Look for the imposing, curved structure made of rough-hewn stone and dark slate, featuring distinctive filled-in archways rising behind a white fence and a green metal gate. If you are thinking this looks suspiciously like an ancient Christian church rather than a traditional synagogue, your architectural instincts are spot on.
This is the Synagogue of Angers, but it began its life in ten seventy-three as the Church of Saint-Laurent. It has had a wildly turbulent resume. By fifteen seventy-six, the church was already a ruin. Over the centuries, locals used the nave as a barn for fodder, scavengers treated the site as a demolition quarry, and, up until twenty twelve, the city used it as a storage unit for municipal cleaning supplies. Take a look at the photo on your screen to see the ivy-choked, roofless shell it was back in two thousand and nine.

The local Jewish community, whose roots in Angers actually stretch all the way back to the eleventh century, desperately needed a new home. Their old building was falling apart. So, the city stepped in, and architect François Terrien orchestrated a clever structural resurrection. He preserved the rugged Romanesque shell and lined the modern interior with local slate, a nod to the region's historic wealth. To complete the fusion of heritages, the community imported all the seating and furniture directly from Kibbutz Lavi in Israel.

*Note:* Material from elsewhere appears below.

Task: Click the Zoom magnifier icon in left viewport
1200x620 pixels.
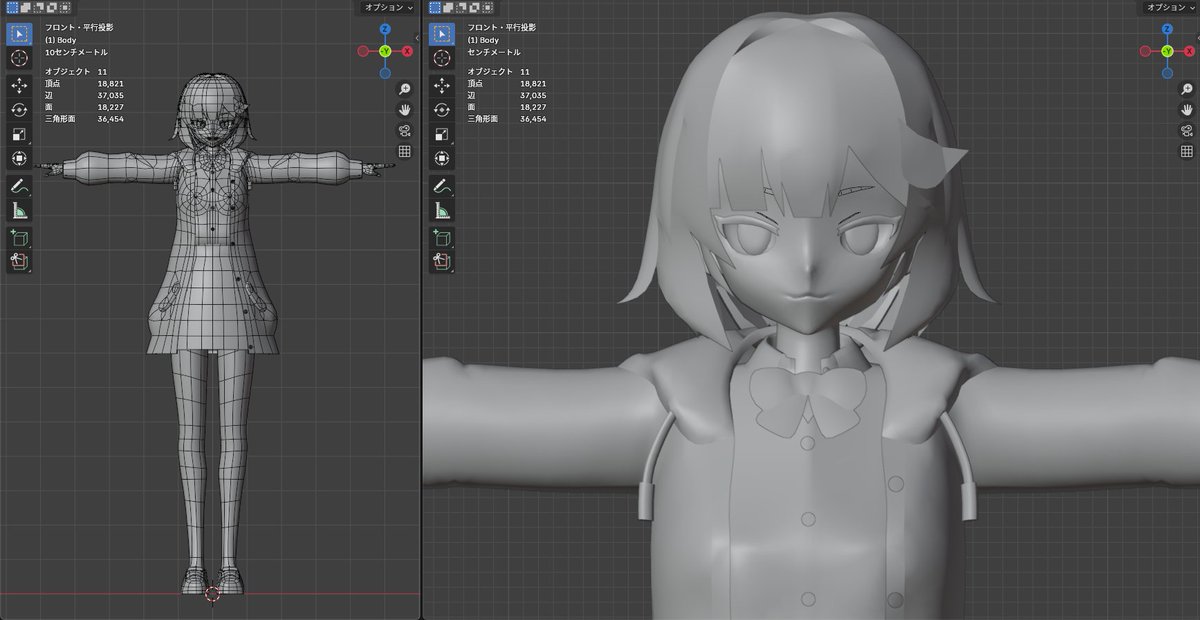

But there is a heavy weight anchored to these ancient walls. On the exterior, a memorial stone lists the names of three hundred and twenty local Jewish residents whom the Nazis deported during the Second World War. Armed guards forced them onto Convoy number eight on July twentieth, nineteen forty-two. Under the zealous orders of a local Nazi police commander named Hans-Dietrich Ernst, this specific train bypassed typical transit camps and went directly to Auschwitz. Ernst blatantly ignored agreements to spare French citizens and children, arresting anyone he could find. The youngest victim from Angers, Henriette Josefowicz, was not even two years old when she was murdered.

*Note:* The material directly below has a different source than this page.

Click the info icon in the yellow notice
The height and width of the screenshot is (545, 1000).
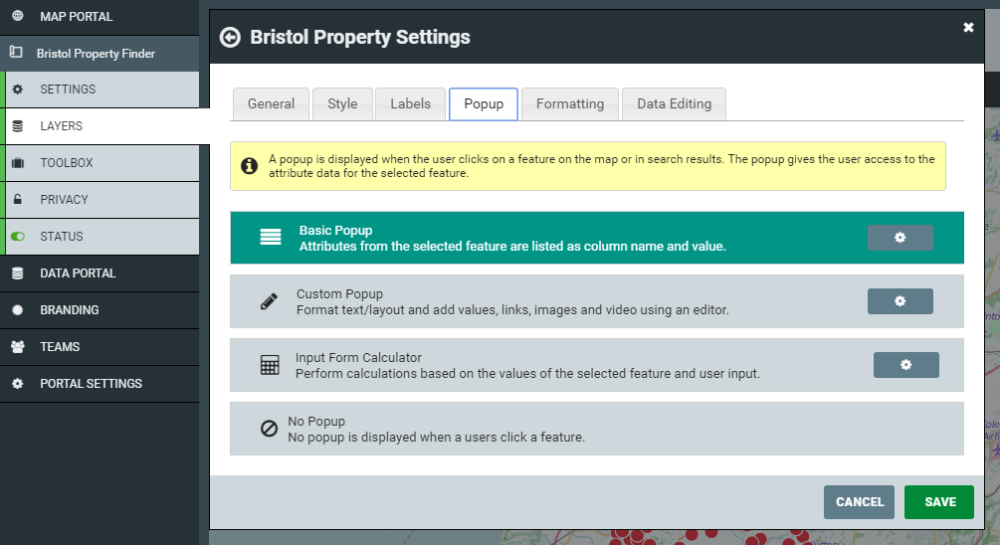[x=249, y=166]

Yet, history here also recorded incredible resilience. A teenager named Léo Bergoffen was deported on a later train and managed the near impossible feat of surviving Auschwitz. When he returned to Angers after the war, he met and married Odette Blanchet, a local Resistance fighter whom officials later recognized as Righteous Among the Nations for risking her own life to hide Jewish families.
It is a building that holds centuries of collapse, horror, and profound rebirth. Take your time to reflect on the layers of history here, and whenever you are ready, we can walk to our next stop.